Un viaggio lungo una vita inquieta e luminosa, da Casarsa a Bologna, da Roma a Napoli, fino a New York e all’Africa. Un attraversamento profondo dell’opera e del pensiero di Pier Paolo Pasolini, intellettuale capace ancora oggi di interrogare il presente.
È questo il senso di “Pier Paolo Pasolini.
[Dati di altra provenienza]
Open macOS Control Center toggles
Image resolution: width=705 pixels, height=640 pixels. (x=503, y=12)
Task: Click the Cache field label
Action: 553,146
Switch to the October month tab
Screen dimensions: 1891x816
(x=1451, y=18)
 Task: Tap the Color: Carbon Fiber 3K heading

Le parole che restano”, l’incontro in programma oggi, mercoledì 21 gennaio, alle 17.30 a Siena, nelle Stanze della Memoria di via Malavolti 9.
L’iniziativa propone un percorso tra poesia, narrativa, cinema e polemica civile, restituendo la complessità di una delle figure più decisive del Novecento italiano. “Un lascito da non trascurare per vivere il nostro tempo”, spiegano gli organizzatori, sottolineando l’attualità di un autore che continua a parlare alle coscienze, a cinquant’anni dalla sua morte.
A intervenire saranno Filomena Cataldo, docente e blogger, Francesco Ricci, scrittore e docente, autore del saggio “Lessico essenziale” (Primamedia editore), e Laura Mattei dell’Istituto storico della Resistenza e dell’età contemporanea di Siena. La serata sarà arricchita dall’accompagnamento musicale di Silvia Tosi, a sottolineare il dialogo tra parola e suono.
Un intellettuale senza confini
Poeta, romanziere, regista, drammaturgo, saggista, giornalista e pittore, Pier Paolo Pasolini (1922-1975) è stato un artista poliedrico e radicale. Il suo incessante sperimentalismo ha attraversato linguaggi e discipline diverse, dando vita a un corpus sterminato di oltre trentamila pagine.
A mezzo secolo dalla tragica morte all’Idroscalo di Ostia, avvolta ancora dal mistero, la sua figura resta centrale nel panorama culturale italiano e sempre più riconosciuta a livello internazionale, con una ricezione critica ormai solida e duratura anche all’estero.
Un pomeriggio di riflessione e memoria, per riscoprire Pasolini e le sue parole: parole che restano, perché continuano a interrogare il nostro presente.